It's that time of year again, when your single friends become a bit more cynical, greeting card companies rake in millions, flowers are shipped around the country and chocolate is consumed by the truckloads (an estimated 58 million pounds worth in the United States alone).
Although chocolate is a staple of lovers everywhere, especially on Valentine's Day, it's possible that it may become a luxury item due to climate change, forcing Valentines everywhere to be more creative and abandon the go-to heart-shaped box of chocolate because they can no longer afford it.
While some chocolate is made exclusively for the rich, most of it is fairly inexpensive. However, with the climate headed in its current direction, that could all change soon.
A new study commissioned by the Bill & Melinda Gates Foundation suggests that locations suitable for the production of cocoa trees could be reduced by half due to an increase in temperature of just 2.3 degrees Celsius by 2050, leading to a dramatic increase in the price of chocolate.
The reality is, chocolate is another serious force in our global economy that is negatively affected by climate change.
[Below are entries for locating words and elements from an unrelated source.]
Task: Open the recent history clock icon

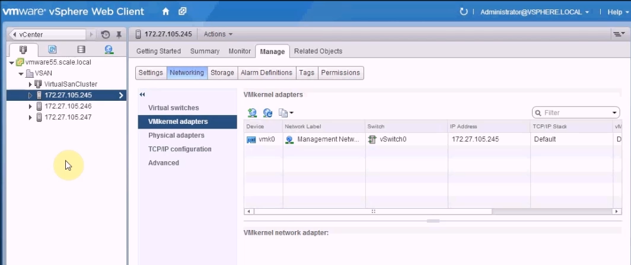Action: [x=106, y=34]
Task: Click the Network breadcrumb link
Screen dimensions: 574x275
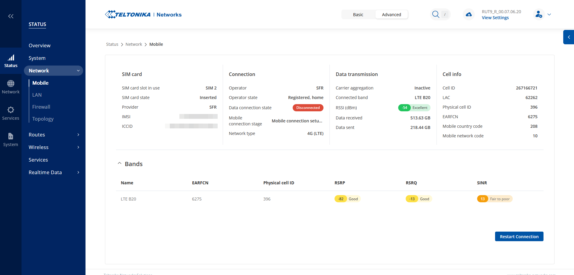Action: pos(134,44)
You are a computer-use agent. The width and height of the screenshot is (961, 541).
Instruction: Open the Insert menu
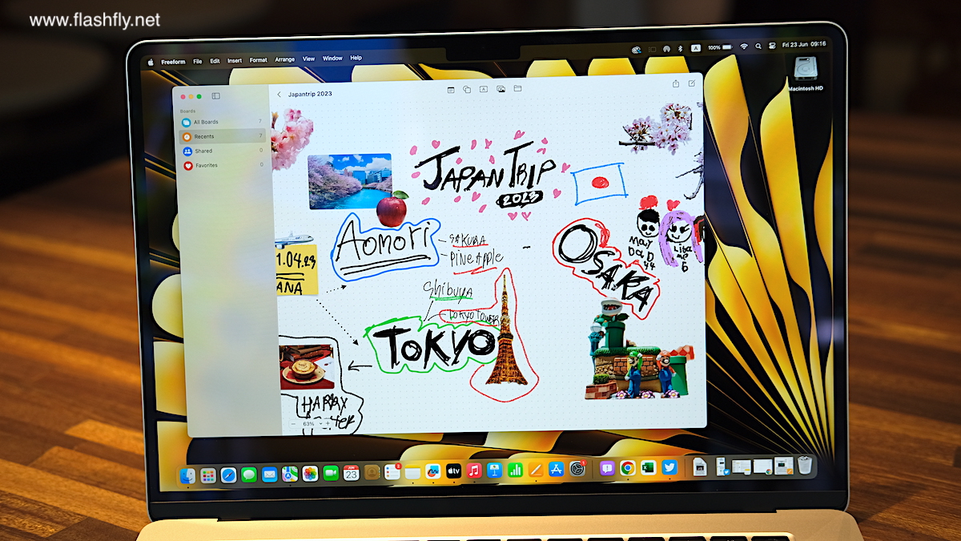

Chocolate production is a multi-billion-dollar industry (current global market value of annual cocoa crop is $5.1 billion) that affects some 40-50 million farmers and workers worldwide.
While it's not necessary to start stockpiling cans of milk chocolate, waiting for the price to skyrocket, this recent study does provide some (chocolately) food for thought. However, if prices increase dramatically, be prepared to convince your significant other that heart-shaped beets are a much more mouth-watering gift on Valentine's Day than chocolate.